Tüm duyguları yaşadım neredeyse… Birden fakülte yıllarına döndüm; Beyazıt’tan Laleli’ye iniyorduk ya okul çıkışı… Hani bir simidi alıp ikiye böldüğümüz yıllardı.
“Sana neden âşık olduğumu düşünüyorum,” demiştin ya… Ben o günlere döndüm sedye üzerinde… Zihnimin bana oyunları mı bu?
Hani, “Yakışıklı değilsin ama çok iyisin.” dediğinde haklıydın, darmadağın olmuş 38 kırıklı bir burun vardı yüzümde o sıralarda…
Sonra da üzüldüğümü düşünüp; bana yol ortasında sarılıp “Ya sen var ya sevdiklerin için ölürsün be… Öyle bir hüzün var ki senin gözlerinde, bakışınla her an bir şiir yazacak gibisin. Sevgilisi tarafından bir defter dolusu şiir yazılan kaç kız var! Keskin bir bıçak gibisin, dümdüz, kimseyi yanıltmazsın, satmazsın, mertsin. Bir kız daha ne ister!
Sonra da beni ikna etmiştin ameliyata… “Benim sevgilim yakışıklı olmalı!” demiştin… “ ya… Çok güzeldin, gülümsediğinde yanaklarına konan gamzelerinle…
Yine bir sonbahardı aşkım… Hastane bahçesinde el ele bir banka oturmuştuk seninle… Doktoru bekliyorduk. Güneş henüz yeni doğuyordu, ağaçlardan dökülen yapraklar rengarenkti ve parlaktı.
Ameliyat sonrası ayıldığımda, baş ucumda beni bekliyordun elim ellerinde… Gözlerinde iki damla yaş…
Hani bütün arkadaşlar toplanmıştı ya hastane bahçesine… Ben balkona çıktığımda bir alkış bir alkış… Bir an kendimi bir şey sanmıştım ya… Bir Hababam Sınıfı sahnesiydi sanki bana yaşattığın. He ne kadar gizlesen de bunu senin organize ettiğini biliyordum sevgilim.
Tamam da yıllar geçti, hatıralar bu kadar canlı anladım da nasıl oluyor da ameliyat sırasında yine başucumda sen vardın? Bana “Sakın vedalaşma, elindeki yarım romanları bitir. Hem daha çok yazacağın kitap var.” diyordun ya… Şimdi bana biri sorsa “Bu nasıl hayal?” dese ben nasıl anlatacağım? Çünkü capcanlı karşımdaydın, o güzel gülüşünle…

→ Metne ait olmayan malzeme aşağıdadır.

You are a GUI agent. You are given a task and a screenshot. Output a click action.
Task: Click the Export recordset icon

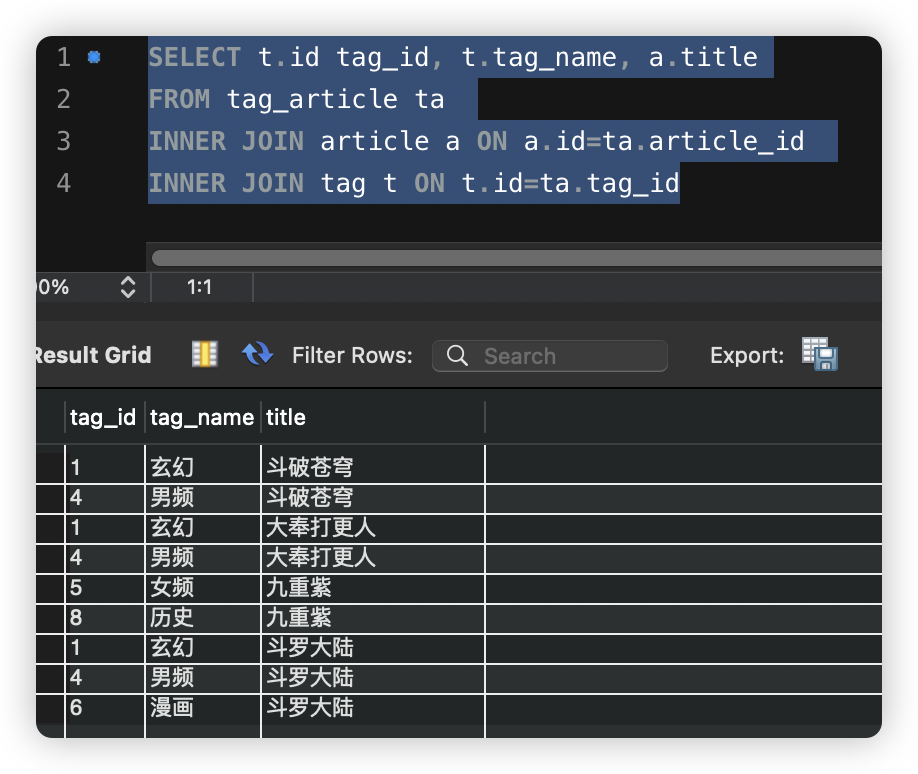click(819, 355)
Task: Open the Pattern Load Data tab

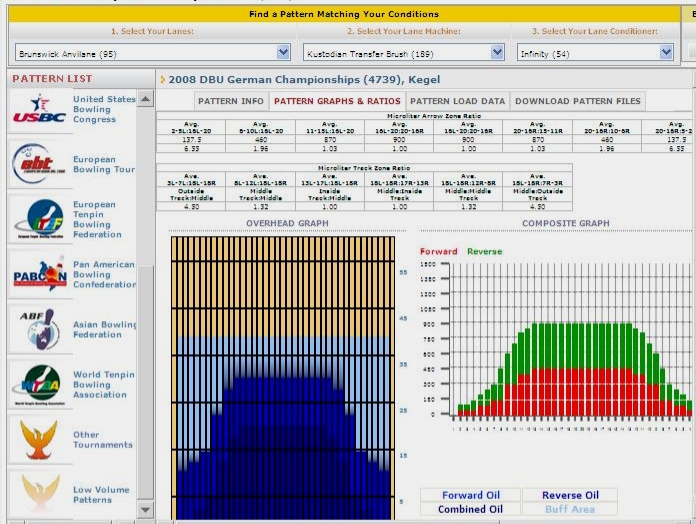Action: coord(457,101)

Merak etme sevgilim şimdi de yalnız değilim, binlerce dostum varmış sevgi dolu… Şimdi yanımda olsaydın gurur duyardın benimle… Hani diyordun ya “Bu dünya iyi insanların sayesinde dönüyor.” diye…

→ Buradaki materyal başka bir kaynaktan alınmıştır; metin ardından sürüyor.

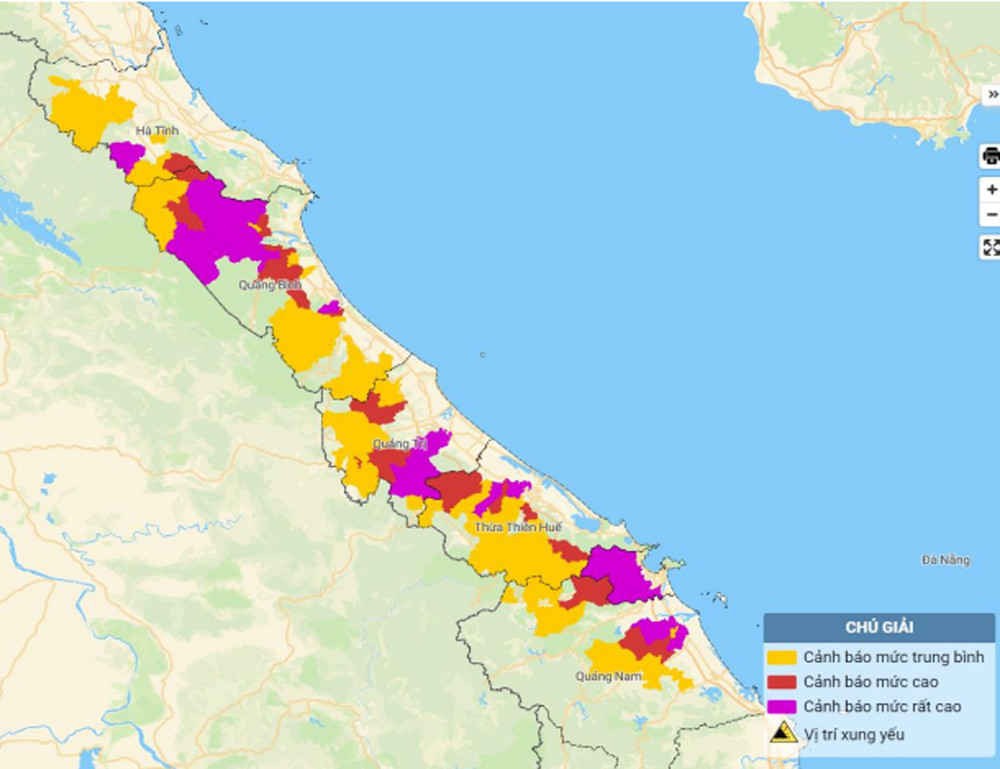Click the 'Vị trí xung yếu' legend label
This screenshot has width=1000, height=769.
853,733
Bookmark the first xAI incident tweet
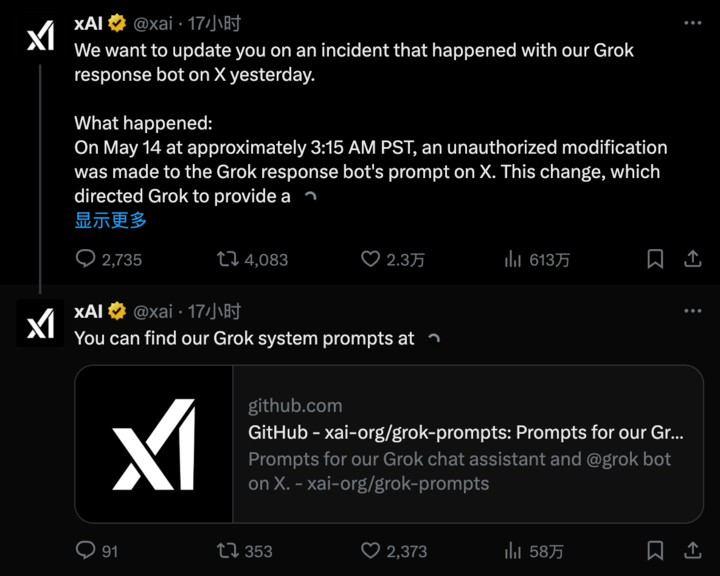Screen dimensions: 720x576 tap(655, 259)
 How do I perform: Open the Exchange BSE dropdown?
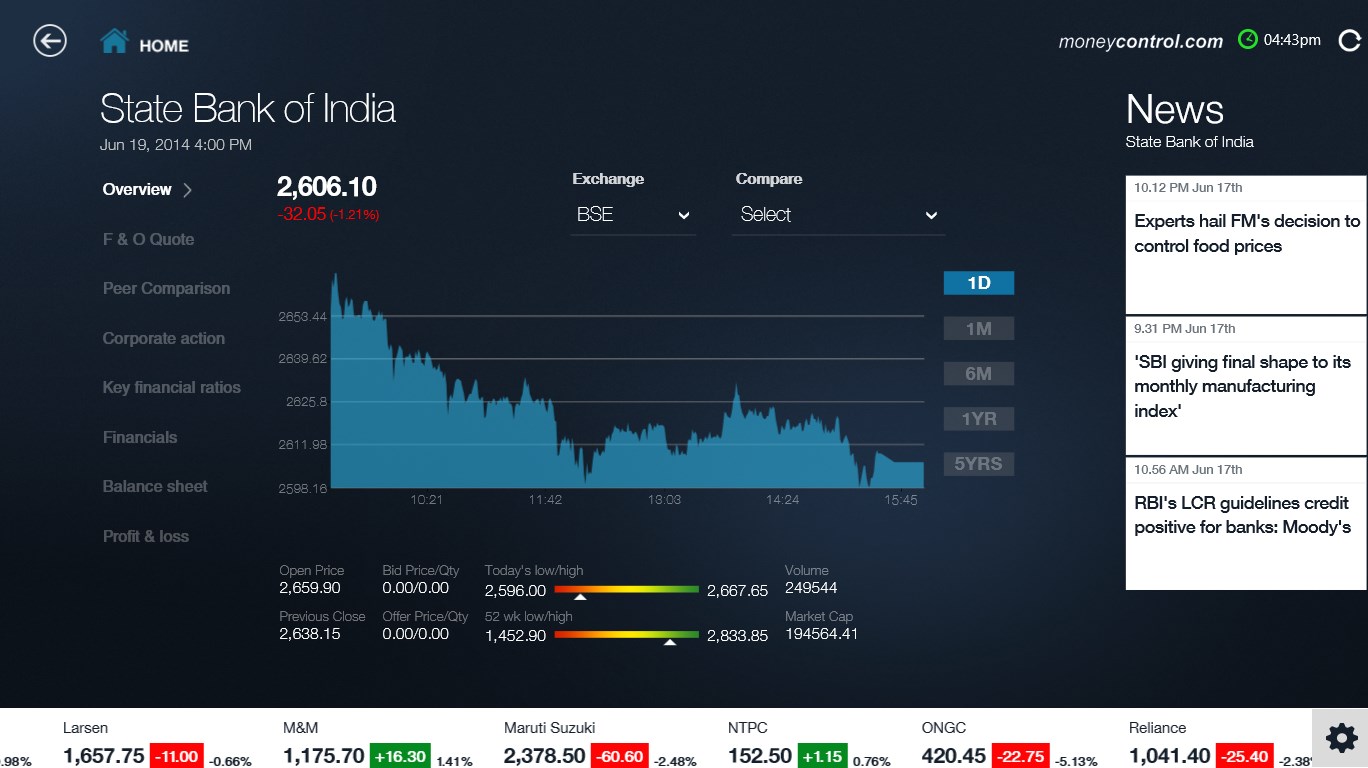(633, 215)
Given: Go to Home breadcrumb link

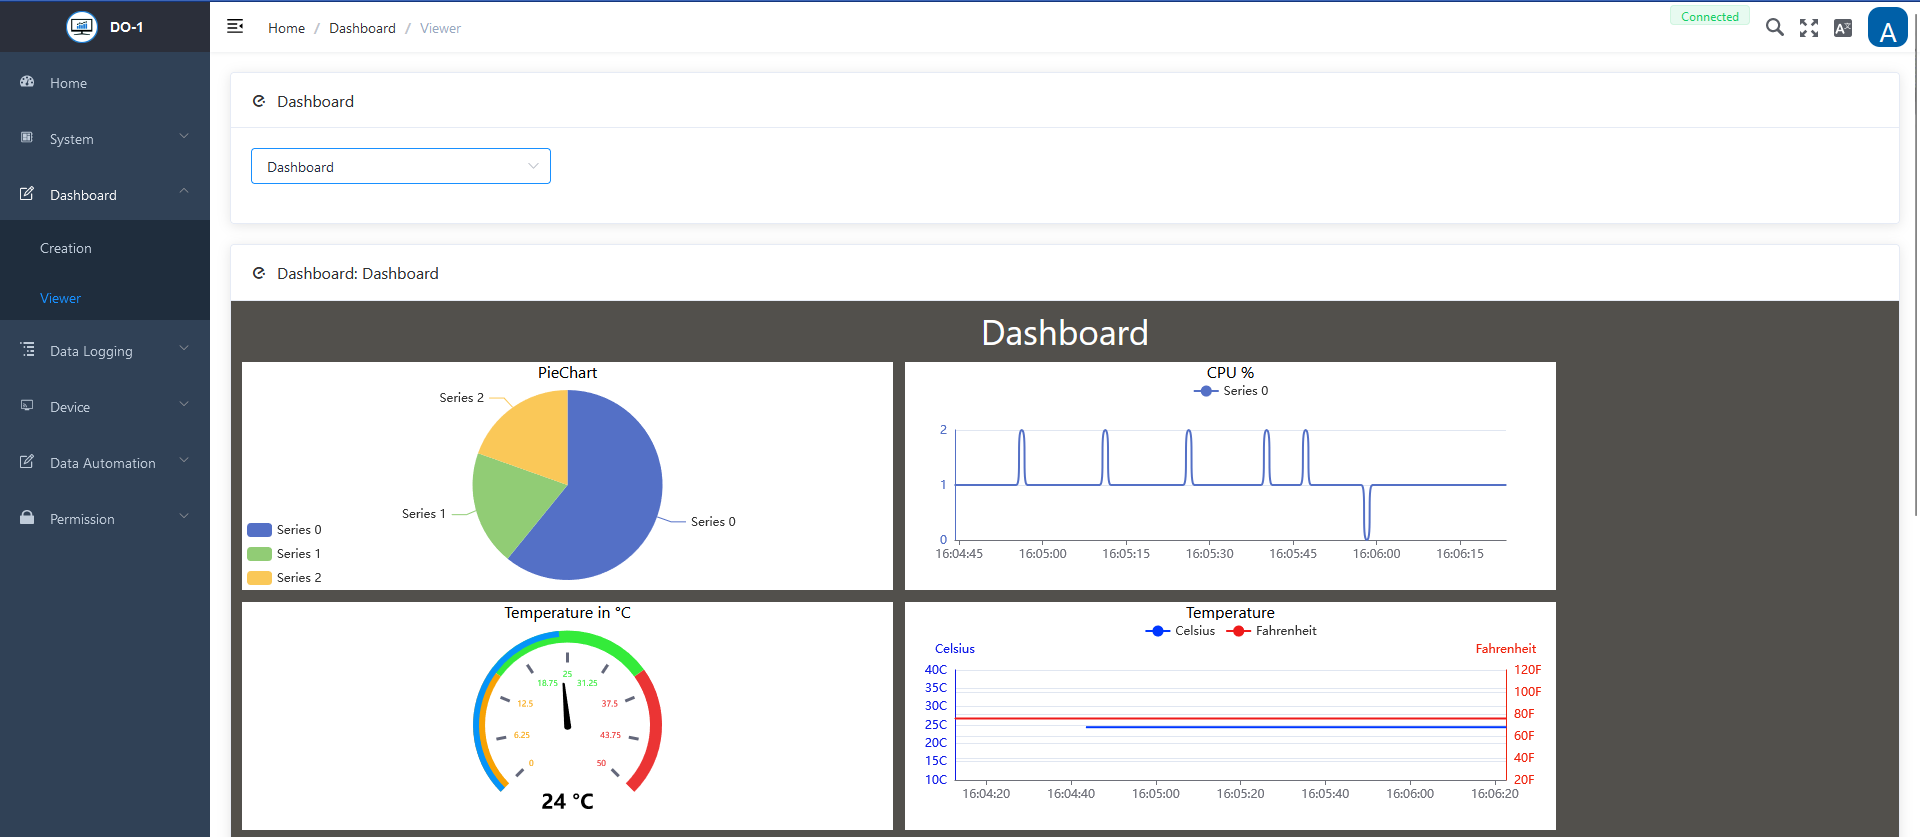Looking at the screenshot, I should point(286,28).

Not: Sevgili Suna Anaç başta olmak üzere ilgilenen, arayan, mesaj yazan sevgili dostlar minnettarım. Siz değerli dostlarıma sağlıklı yıllar diliyorum.
Neredeyse yaşadıklarıma sevinenlere, kinayeli mesaj yazanlara da mutluluk diliyorum. Onlara kötü haber, daha çok sayıda kitabıma ve bana katlanmak zorundalar.
Ben Lao Tse’nin öğretileriyle yetiştim. “İyiye karşı iyi olurum, kötüye karşı da iyi olurum, böylece o da iyiye yönelir.” dememiş miydi?